The equipment used in the present study consisted of a customized I-neb handset molding containing a flow restrictor, a pneumotach, and a vibration device that were connected to a computer operating the software. These functions—a high-resistance mouthpiece, a pressure sensor, a buzzer and vibrations for tactile feedback, and a microprocessor that runs the AAD algorithm—are included in the new I-neb AAD System.(21) Apart from these functions, the device includes an electronic aerosol generation circuit, a piezo element connected to a horn, and a mesh for aerosol generation.(21) When inhaling through the I-neb AAD System, the patient is guided to perform slow and deep inhalations up to ∼8 sec with aerosol pulsed up to 7 sec, leaving 1 sec for particle deposition in the lungs. The length of the inhalation is individualized, and with each breath the patient is coached to lengthen the inhalation via a vibratory feedback. If the patient cannot reach the ITT once the treatment time has been optimized, the I-neb AAD System gradually shortens the ITT to adapt to the patient's preferred length of inhalation.
Conclusions
In light of the results of this exploratory study, use of the TIM breathing maneuver during aerosol delivery may provide advantages over aerosol delivery during tidal breathing. In addition to potential benefits such as improved aerosol delivery and lung deposition, the TIM breathing maneuver used in the present study would yield shorter treatment times, which may serve to improve adherence to treatment regimens.(13,15,24,26) Furthermore, the use of pulsed aerosol during inhalation would decrease drug loss to the environment and subsequently caregiver exposure compared with conventional nebulizer systems.(12,14,21,26) Patients' opinions in the present study regarding the I-neb AAD System used were on the whole positive despite the study design that involved repetitive performance of an uncustomary respiratory maneuver with short intervening rest periods.

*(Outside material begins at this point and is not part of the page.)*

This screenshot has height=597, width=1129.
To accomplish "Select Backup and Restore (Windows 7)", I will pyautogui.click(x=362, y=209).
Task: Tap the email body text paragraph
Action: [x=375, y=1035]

This study indicates that the I-neb AAD System with the TIM breathing maneuver would be an acceptable, user-friendly means of providing inhaled therapy to patients with CF.
Acknowledgments
The authors acknowledge Nicholas Smith (PS Writing Ltd, Portsmouth, UK) for his assistance with data analysis and graphics, and Kurt Nikander (Philips Respironics, Respiratory Drug Delivery, Parsippany, NJ) for guidance and input on the manuscript. The study was conducted by the Physiotherapy Department, Royal Brompton Hospital in cooperation with Philips Respironics, Respiratory Drug Delivery (UK) Ltd, Chichester, UK. The study was sponsored by Philips Respironics.
Author Disclosure Statement
The authors declare that no competing financial interests exist. John Denyer is an employee of Philips Respironics, and Ivan Prince was an employee of Philips Respironics during the study.